*Actions requises*.
1 – Transcrivez, dans le texte de référence, tout ce qui va de « En matière de » jusqu'à « sous le feu. ».
2 – Répondez brièvement aux questions suivantes à partir du texte de référence :
(a) En quelle année le tout premier véhicule léger blindé est-il arrivé au GIPN de Lyon ?
(b) Quel dispositif la caméra perche a-t-elle remplacé ?
(c) À quelle date le nouveau réseau devrait-il être opérationnel ?
3 – Indiquez si chacune des affirmations suivantes concorde avec le texte de référence, en citant les mots qui tranchent.
(a) L'entretien du matériel est assuré en interne.
(b) Le Lanceur de balle de défense a vocation à remplacer le Flash ball.
(c) Les moyens de transmission radio sont plus performants que ceux disponibles sur le marché.

*Texte de référence*.
==*==

En termes de maintien en condition opérationnelle, quel est votre mode de fonctionnement ?
En matière de transport nous disposons de deux 4×4, un monospace et un fourgon d’intervention pour le matériel lourd d’intervention. D’ici à fin de l’année, nous devrions être équipés d’un véhicule léger blindé (VLB). Ce blindé est en cours de réalisation, sachant que le tout premier est arrivé en 2009 au GIPN de Lyon et que les GIPN 13/33/67 en sont dotés depuis 2011. Il s’agit en fait d’un véhicule de transport de fond, dont la configuration intérieure et les équipements extérieurs sont repensés et adaptés en fonction des missions – cheval de Troyes ; PC opérationnel ; transport de détenus, ou de témoin particulièrement menacé ; pousse-barricade ; effraction de portail ; etc. – . Cette acquisition sera un avantage au niveau de notre sécurité lors de nos interventions en cas d’émeutes ou d’approche sous le feu.
Tout l’entretien du matériel est externalisé localement, car nous n’avons aucune capacité de maintenance en interne. En ce qui concerne le matériel spécialisé, tel que robot de surveillance, caméra perche ou encore lunettes de nuit, les services après-vente sont en métropole. Le temps de réparation et de livraison peut de ce fait s’avérer un peu long. Il s’agit de matériels coûteux que nous possédons pour la plupart en exemplaire unique, les délais de réparation sont en ce sens pénalisants. Les quelques années de retard en équipement sont aujourd’hui comblées et nous bénéficions des mêmes équipements qu’un GIPN en métropole. La caméra perche a remplacé le système de miroirs par exemple, tandis qu’ont été développés les armements à létalité réduite, avec en 2009 l’apparition du Lanceur de balle de défense (LBD 40 mn) équipé d’aide à la visée – ayant pour vocation de remplacer le Flash ball trop imprécis –, et la dotation du pistolet à impulsion électrique (Tazer). Nos moyens de transmission radios ne sont en revanche plus performants par rapport à ceux qui sont disponibles sur le marché. Ceci nous met parfois en difficulté lors d’opérations dans des zones peu ou pas couvertes par notre réseau. À partir de janvier 2013, nous allons être rattachés au réseau Quartz de la gendarmerie, ce qui va nous permettre de passer de l’analogique au numérique et d’avoir un système performant. Une salle de commandement départementale devrait voir le jour. Nos véhicules sont pré-équipés et l’installation des terminaux sera faite par un service technique de la gendarmerie : le nouveau réseau devrait être opérationnel en juin 2013.

==*==

*Entrées de données*.
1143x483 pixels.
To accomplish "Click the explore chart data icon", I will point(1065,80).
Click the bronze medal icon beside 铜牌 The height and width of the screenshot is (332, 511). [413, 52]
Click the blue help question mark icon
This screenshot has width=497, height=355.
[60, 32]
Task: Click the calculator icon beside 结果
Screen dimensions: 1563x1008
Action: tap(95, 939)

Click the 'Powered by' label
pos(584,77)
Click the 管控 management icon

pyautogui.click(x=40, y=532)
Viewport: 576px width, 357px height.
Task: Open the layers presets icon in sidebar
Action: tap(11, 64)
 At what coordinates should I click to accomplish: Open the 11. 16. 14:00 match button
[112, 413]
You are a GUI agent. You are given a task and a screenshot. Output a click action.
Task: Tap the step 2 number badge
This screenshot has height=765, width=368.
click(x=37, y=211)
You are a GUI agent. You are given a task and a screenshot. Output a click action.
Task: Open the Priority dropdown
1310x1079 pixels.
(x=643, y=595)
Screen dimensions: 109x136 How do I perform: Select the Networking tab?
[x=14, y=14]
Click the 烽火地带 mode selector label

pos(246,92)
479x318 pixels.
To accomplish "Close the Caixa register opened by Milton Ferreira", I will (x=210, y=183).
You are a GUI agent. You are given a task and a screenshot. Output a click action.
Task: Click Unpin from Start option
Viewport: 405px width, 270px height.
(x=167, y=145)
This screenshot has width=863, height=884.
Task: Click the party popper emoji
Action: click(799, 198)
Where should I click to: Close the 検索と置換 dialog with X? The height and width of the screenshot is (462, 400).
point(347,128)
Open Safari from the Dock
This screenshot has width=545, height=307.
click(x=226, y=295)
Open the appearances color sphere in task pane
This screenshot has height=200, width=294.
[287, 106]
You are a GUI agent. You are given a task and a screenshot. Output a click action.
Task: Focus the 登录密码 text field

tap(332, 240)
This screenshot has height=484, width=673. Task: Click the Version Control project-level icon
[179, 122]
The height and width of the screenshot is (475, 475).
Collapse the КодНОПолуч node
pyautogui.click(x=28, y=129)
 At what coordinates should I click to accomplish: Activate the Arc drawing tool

==*==

*Vos réponses écrites*.
1 –
En matière de transport nous disposons de deux 4×4, un monospace et un fourgon d’intervention pour le matériel lourd d’intervention. D’ici à fin de l’année, nous devrions être équipés d’un véhicule léger blindé (VLB). Ce blindé est en cours de réalisation, sachant que le tout premier est arrivé en 2009 au GIPN de Lyon et que les GIPN 13/33/67 en sont dotés depuis 2011. Il s’agit en fait d’un véhicule de transport de fond, dont la configuration intérieure et les équipements extérieurs sont repensés et adaptés en fonction des missions – cheval de Troyes ; PC opérationnel ; transport de détenus, ou de témoin particulièrement menacé ; pousse-barricade ; effraction de portail ; etc. – . Cette acquisition sera un avantage au niveau de notre sécurité lors de nos interventions en cas d’émeutes ou d’approche sous le feu.

2 –
(a) En 2009.
(b) Le système de miroirs.
(c) En juin 2013.

3 –
(a) Non : « Tout l’entretien du matériel est externalisé localement, car nous n’avons aucune capacité de maintenance en interne. »
(b) Oui : « ayant pour vocation de remplacer le Flash ball trop imprécis »
(c) Non : « Nos moyens de transmission radios ne sont en revanche plus performants par rapport à ceux qui sont disponibles sur le marché. »